start Data in this exercise

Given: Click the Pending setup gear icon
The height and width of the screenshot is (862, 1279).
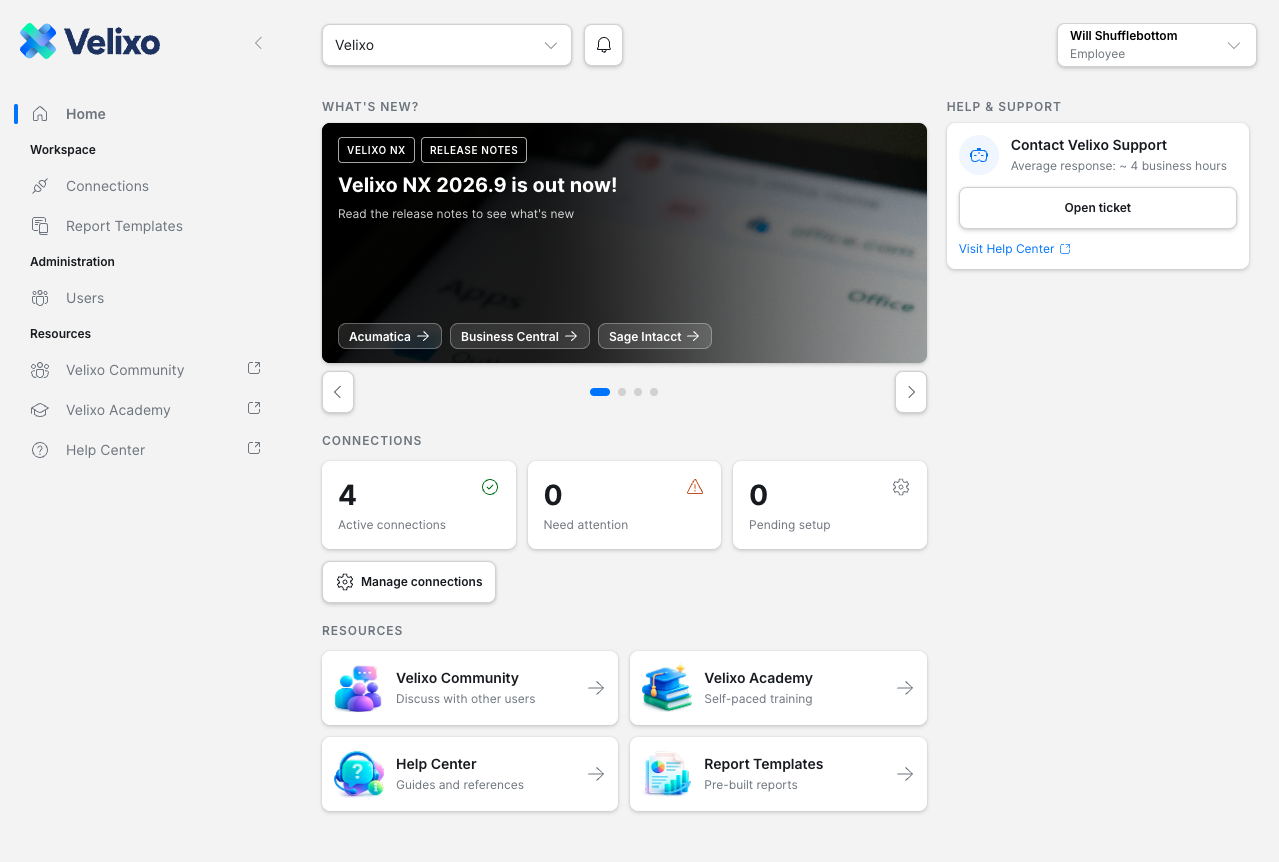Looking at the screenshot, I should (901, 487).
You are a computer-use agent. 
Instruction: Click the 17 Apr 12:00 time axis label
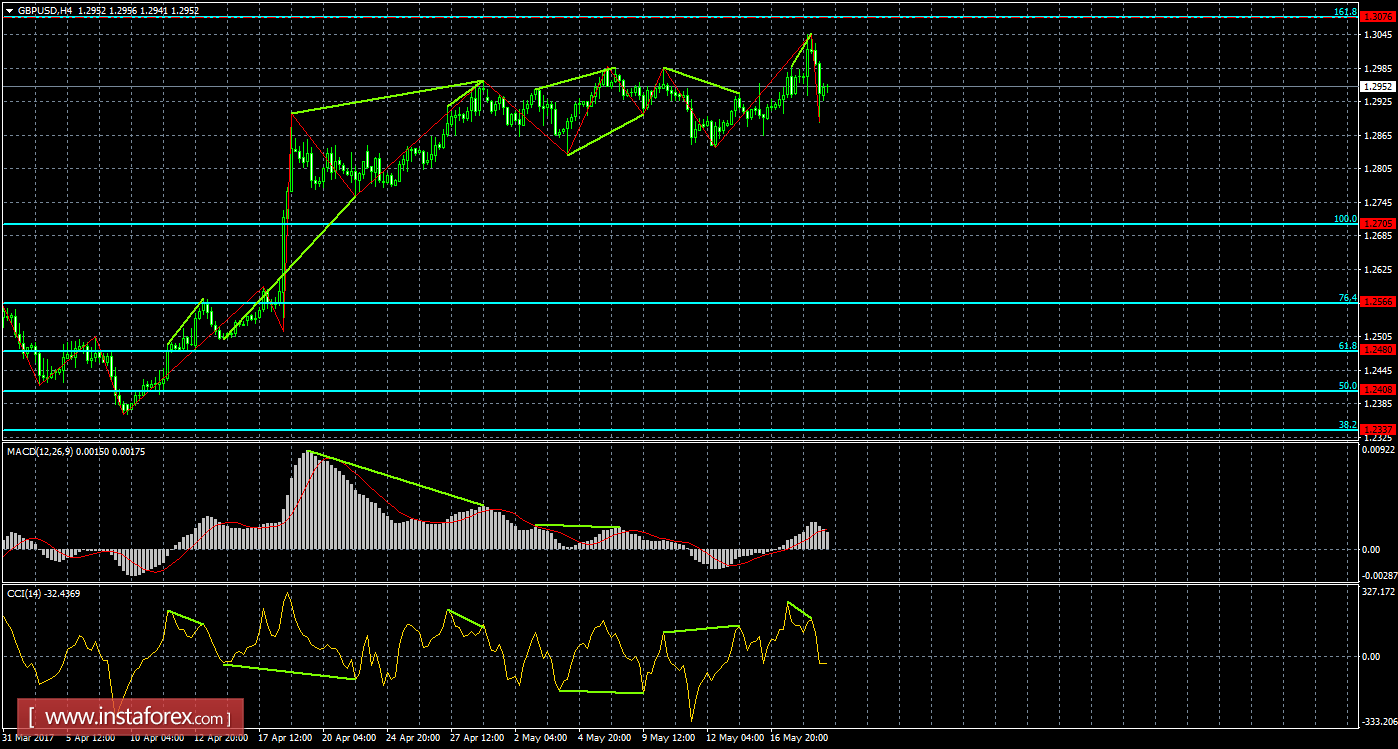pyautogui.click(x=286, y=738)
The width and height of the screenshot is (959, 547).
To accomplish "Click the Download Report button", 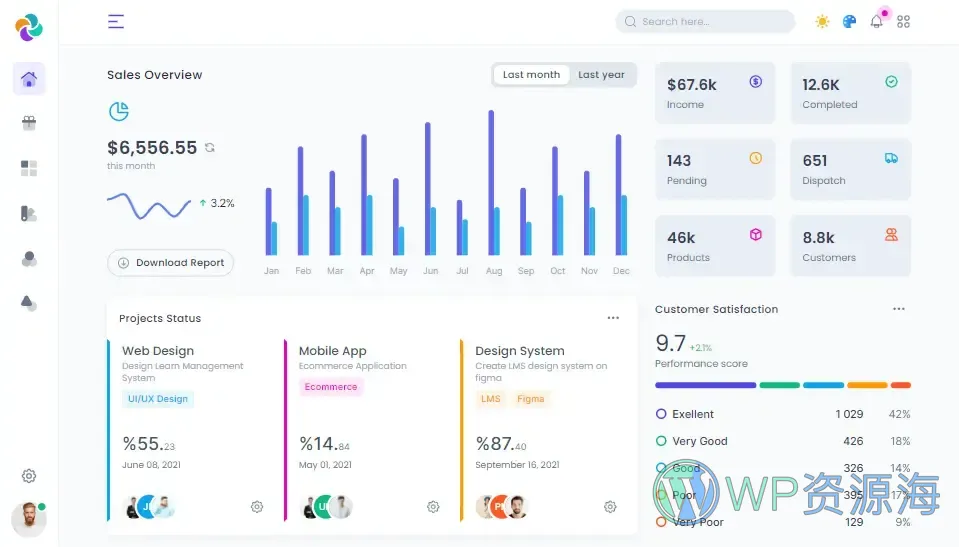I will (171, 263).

end Data in this exercise
start Data in this exercise

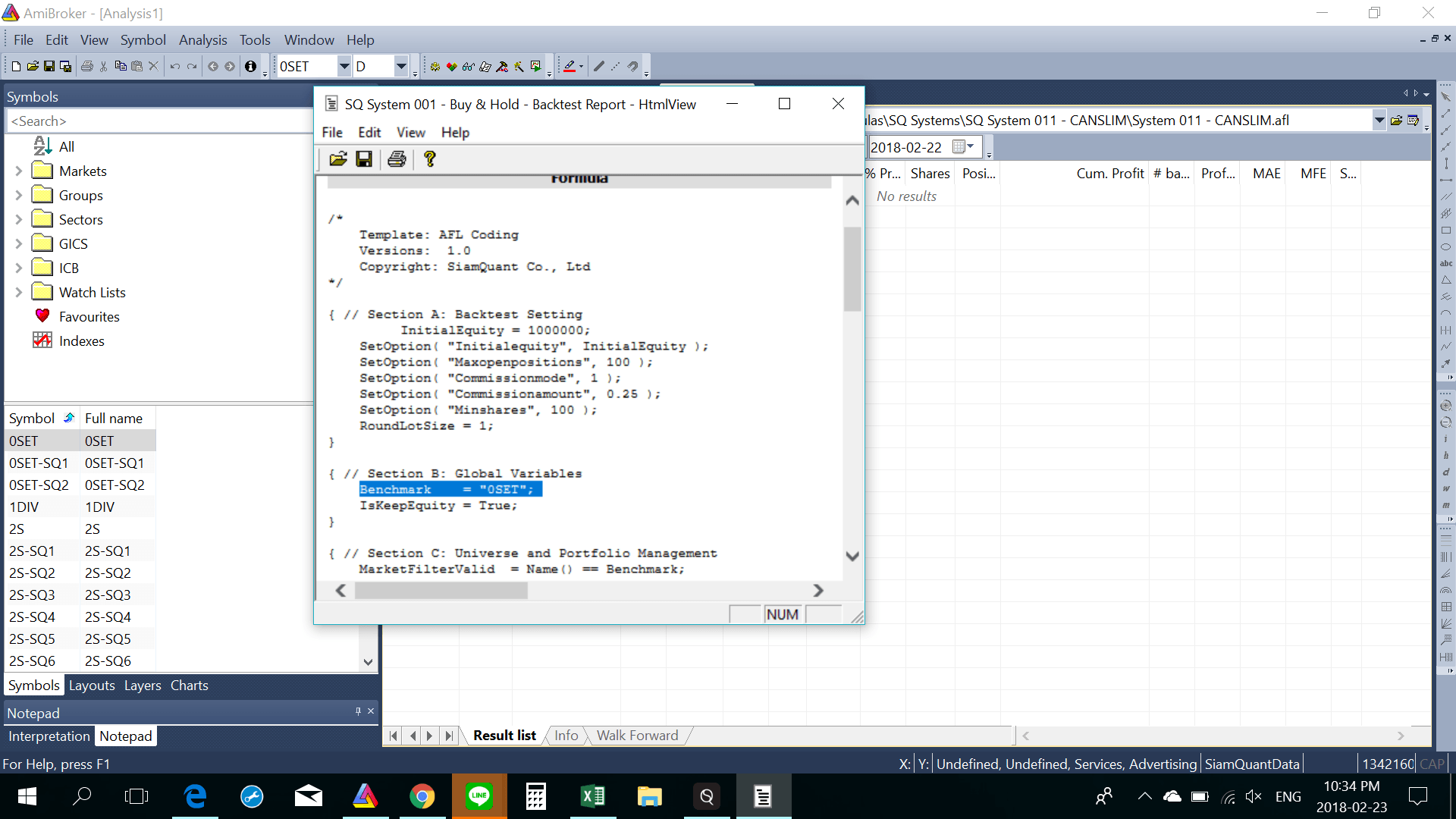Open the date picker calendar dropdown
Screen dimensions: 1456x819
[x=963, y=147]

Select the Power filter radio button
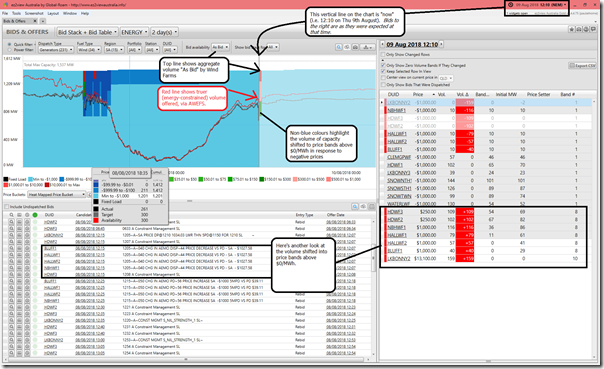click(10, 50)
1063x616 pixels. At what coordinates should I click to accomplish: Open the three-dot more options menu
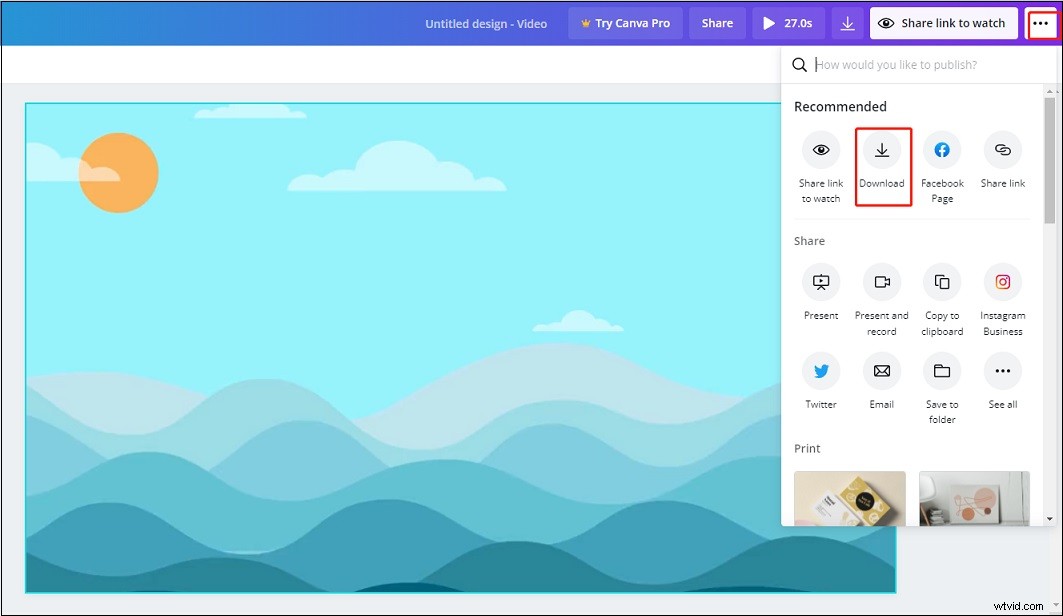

end Data in this exercise
start Data in this exercise

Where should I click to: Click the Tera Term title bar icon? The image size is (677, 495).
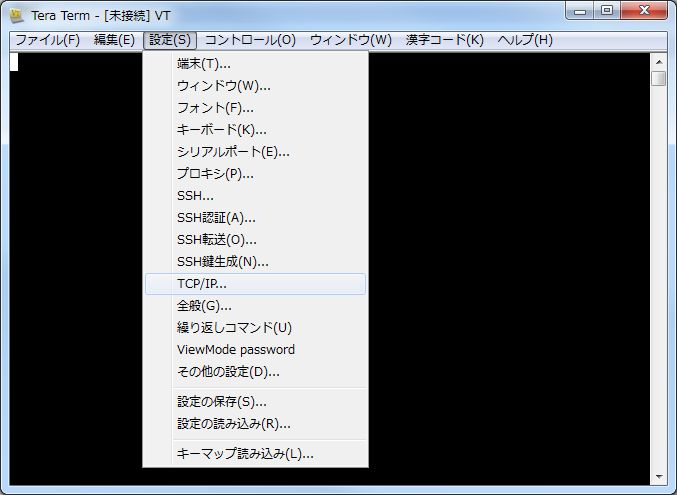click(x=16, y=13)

end Data in this exercise

**Work instructions**
Reproduce the lines from the one with "Open the date picker calendar dropdown" to the one with "1063x616 pixels. At", including both, and leave the pictures out of your answer.

**Finished answer**
Open the date picker calendar dropdown
Screen dimensions: 1456x819
[x=963, y=147]

Select the Power filter radio button
click(10, 50)
1063x616 pixels. At what coordinates should I click to accomplish: Open the three-dot more options menu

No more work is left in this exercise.